沈评绿道:“施友恭党羽众多,于朝上参他一本,定有狡诈之臣替他诸多诡辩。圣上虽英明神武,只怕也会被他们的巧舌蒙蔽。而此次太后寿宴,有诸位皇亲国戚以及太后在场公证,还有二爷你作为人证,臣更有取胜之机。至于事后皇上心下看我如何……只要能扳倒施友恭这个大贪官,微臣受点冷眼又何妨?”

他陈词慨然,好似怀有霁月,袖揽清风,马上要英勇就义的样子,看得兰渐苏悄然别生滋味。

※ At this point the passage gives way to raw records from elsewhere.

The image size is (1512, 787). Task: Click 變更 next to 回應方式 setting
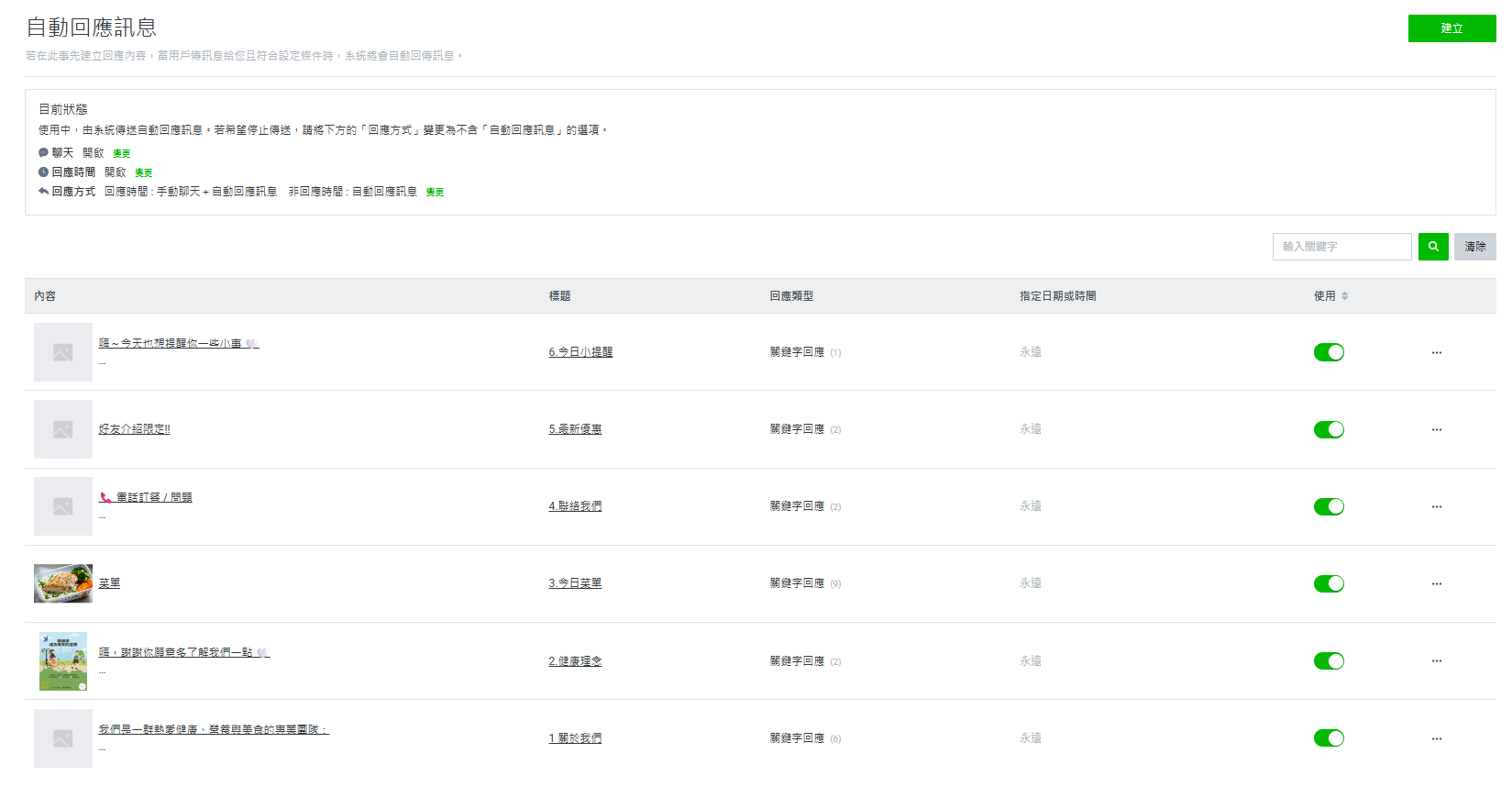coord(435,193)
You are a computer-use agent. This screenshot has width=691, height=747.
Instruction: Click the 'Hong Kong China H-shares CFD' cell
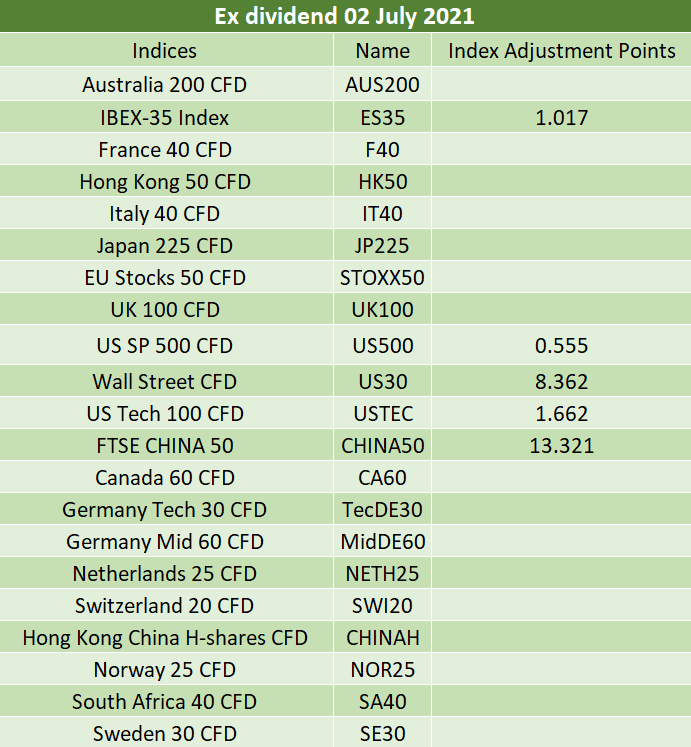click(165, 637)
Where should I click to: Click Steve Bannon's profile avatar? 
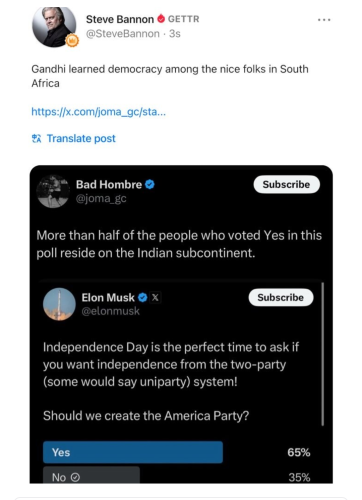tap(54, 27)
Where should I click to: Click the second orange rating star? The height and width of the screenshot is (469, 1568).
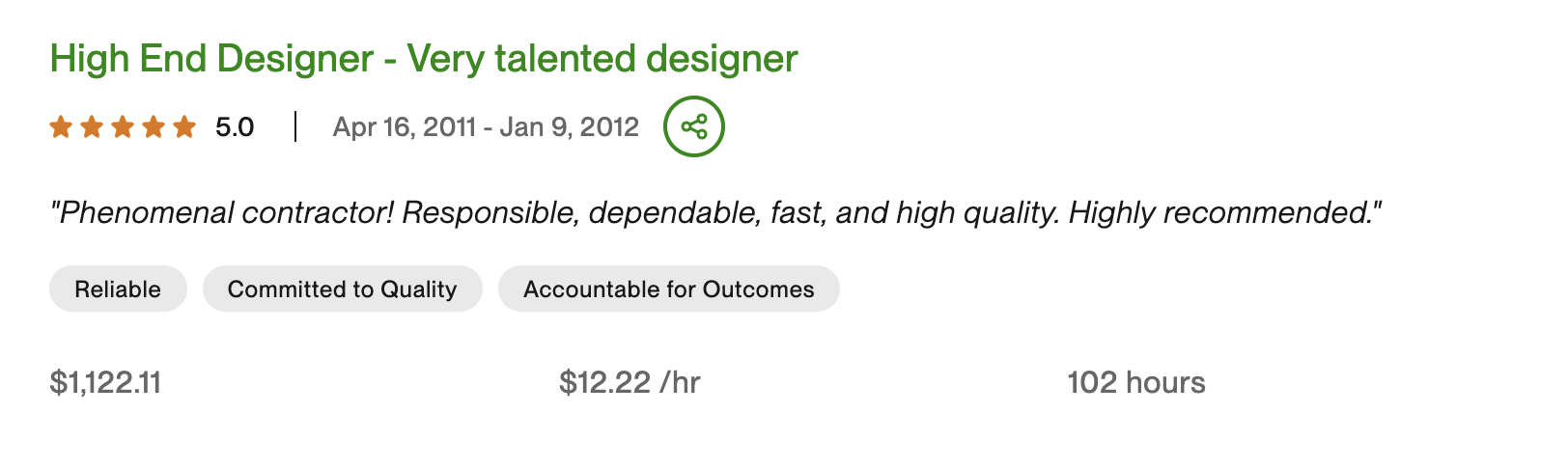pyautogui.click(x=92, y=126)
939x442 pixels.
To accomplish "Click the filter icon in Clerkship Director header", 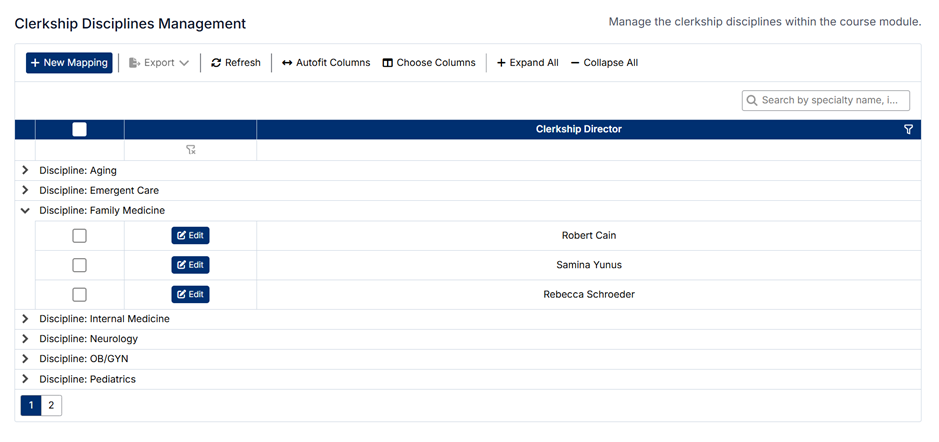I will tap(908, 130).
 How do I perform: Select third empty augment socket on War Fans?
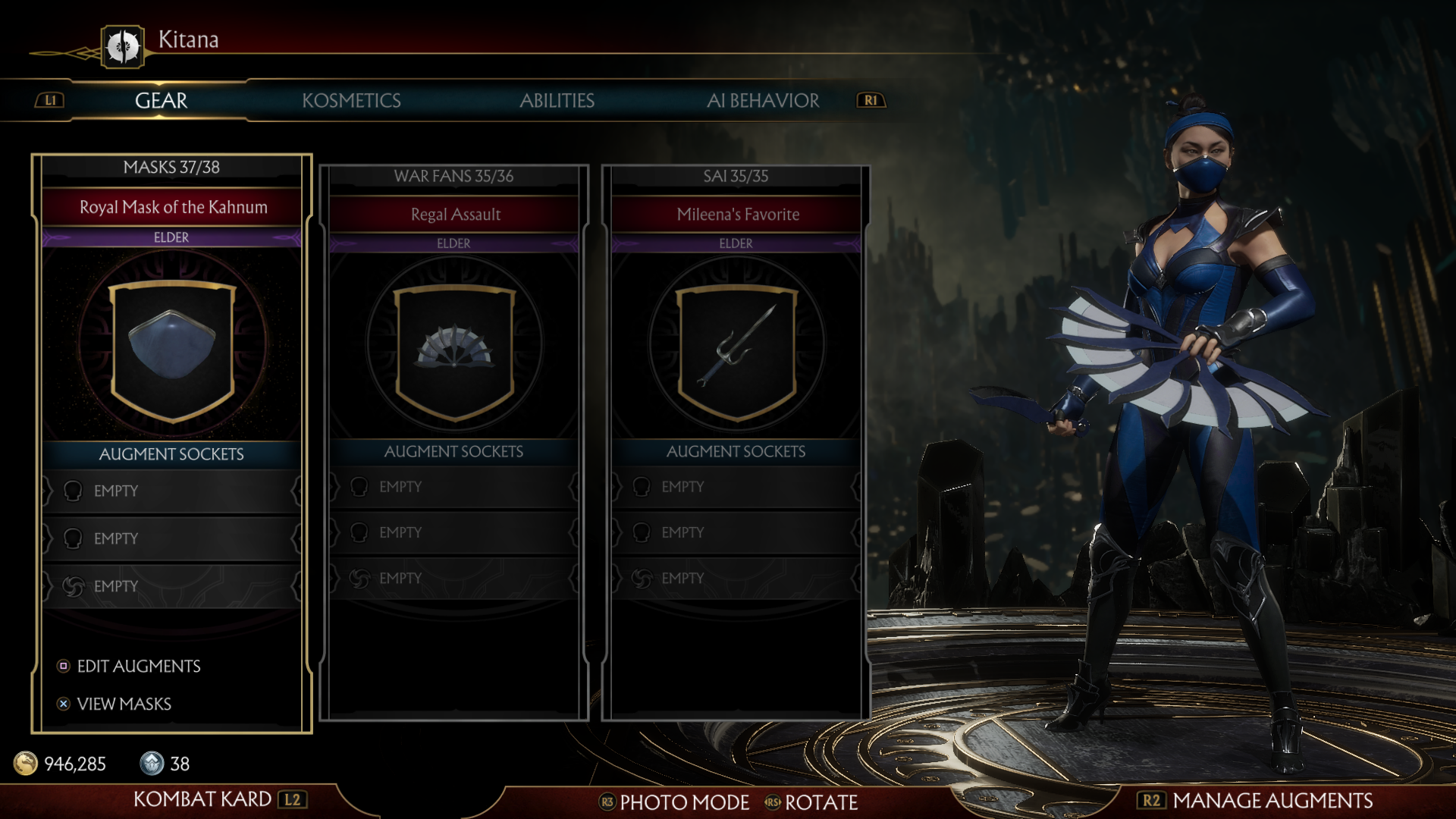point(454,579)
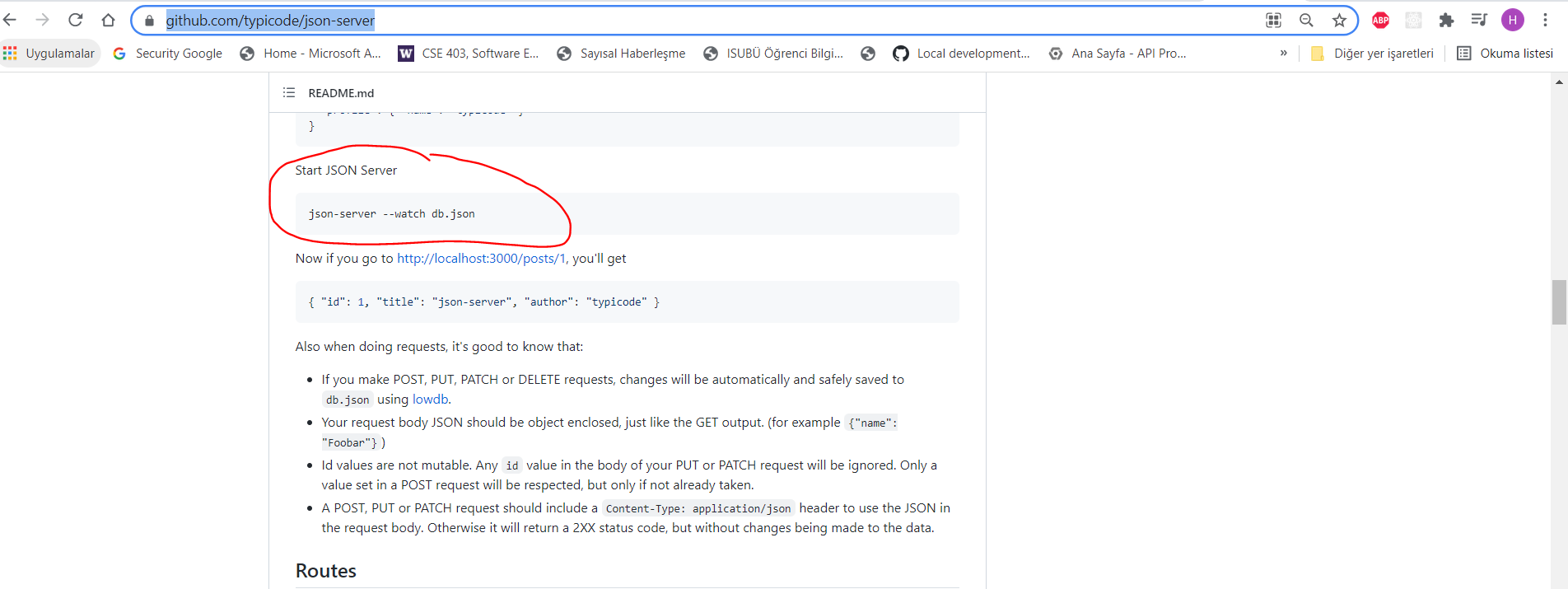This screenshot has height=589, width=1568.
Task: Open the AdBlock Plus extension icon
Action: click(1380, 20)
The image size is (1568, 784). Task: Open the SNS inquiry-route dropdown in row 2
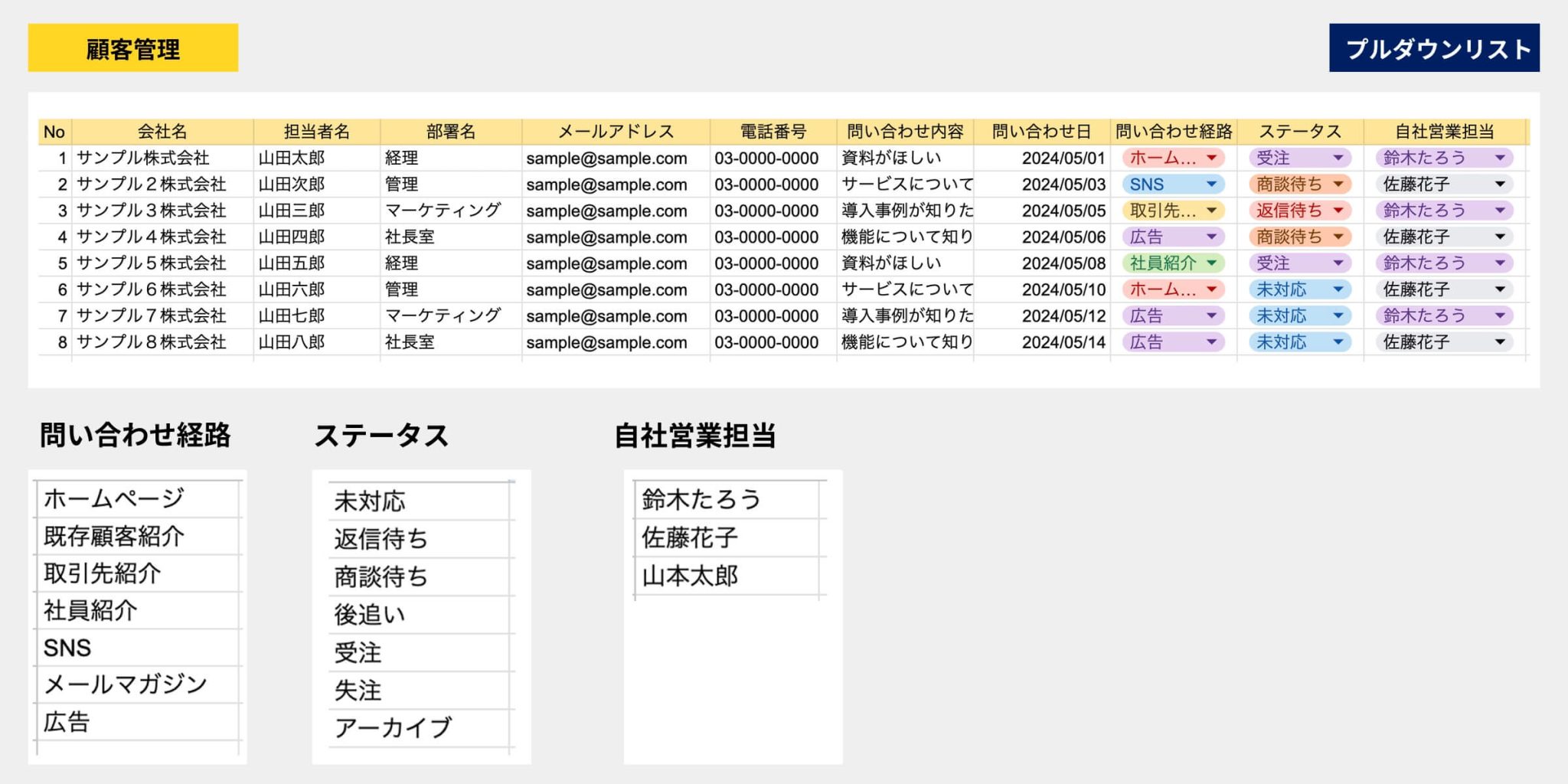[1173, 185]
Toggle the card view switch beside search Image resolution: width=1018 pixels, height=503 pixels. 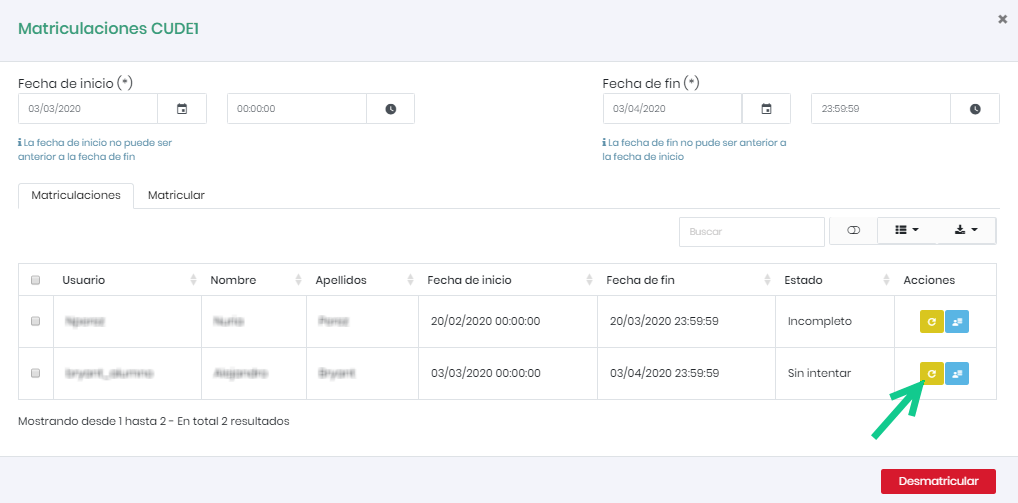click(853, 231)

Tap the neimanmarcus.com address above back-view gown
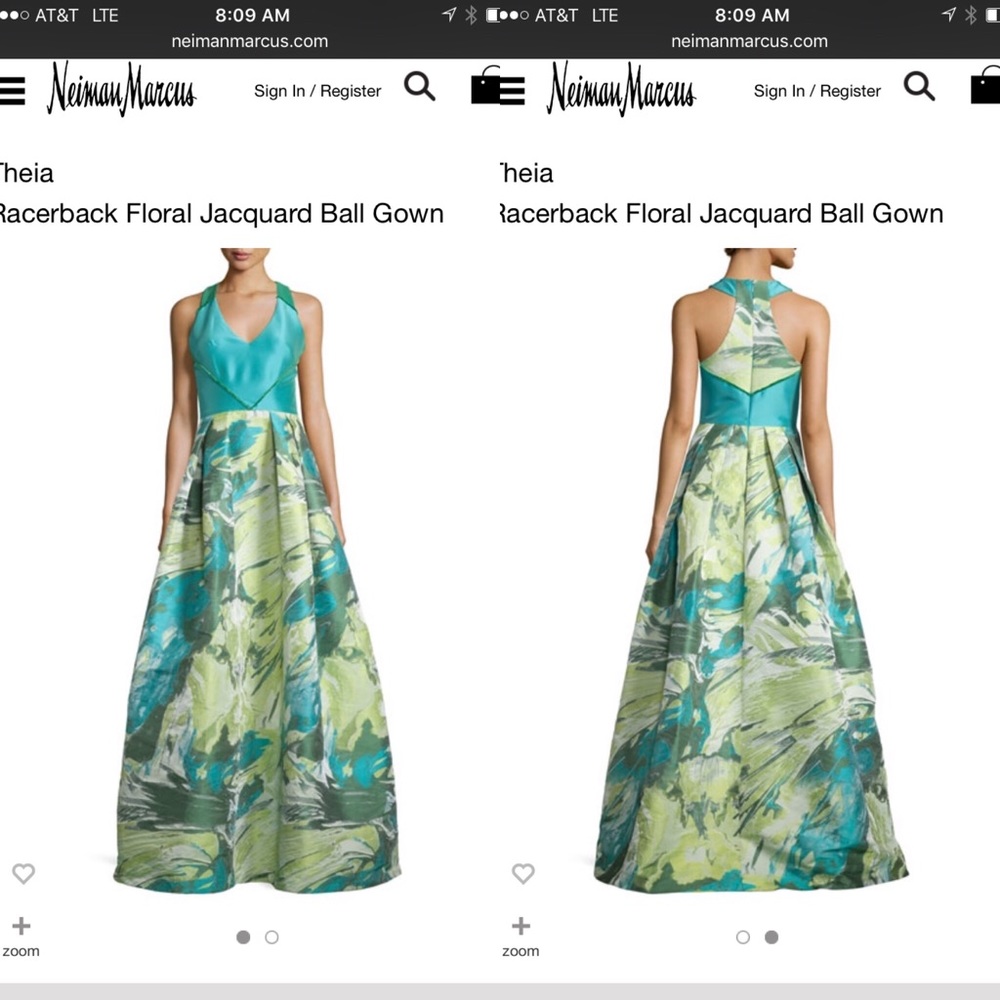749,41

沈评绿见他沉顿,便道:“二爷若是感到为难,微臣也不会强求。”

兰渐苏思酌少顷:“铲奸除恶义不容辞,只是,这件事来得太突然,我心里没有准备,还是得回去好好想想。”

“无妨。待到那日,全凭二爷己意。”

画舫行至岸边,兰渐苏道还有要事,着人停船,向沈评绿作了别,跳上岸离去。

沈评绿立在船头,凝望兰渐苏行远的背影,眼中湖色晴绿,默默无声。

太后寿诞日,文武百官、王公贵族携礼来贺,兰渐苏等人集于西晷门,随理藩院官入殿,鸿胪寺官则引官员入内。

殿内烛光亮足,金壁辉赫。御宴设于帝王宝座前,陈桌五十张,两边各二十五,皇亲贵戚坐前面,后按官位品阶依次往下坐去。

殿外丹陛上张黄绸幔子,帝王仪仗后张青幔。设席座百张,文三品、武二品以上官员于丹陛上就座。

夙隐忧跟在兰渐苏身后,见兰渐苏入座,黏附他般,立即坐他旁座。

浈献王看这二人在宴会上仍要腻腻歪歪,老怒横生,拎起兰渐苏的衣领,半推半踢,硬是将他往前挪了个座位,自己则坐在两人中间,如同一座隔断两人的山。

夙隐忧哀怨地看了他的父王一眼,眼神不住在兰渐苏身上流连。

兰渐苏懵懵地适应了新座位,问浈献王:“父王,这位置按品级来坐,我坐你前面是不是有点不妥?”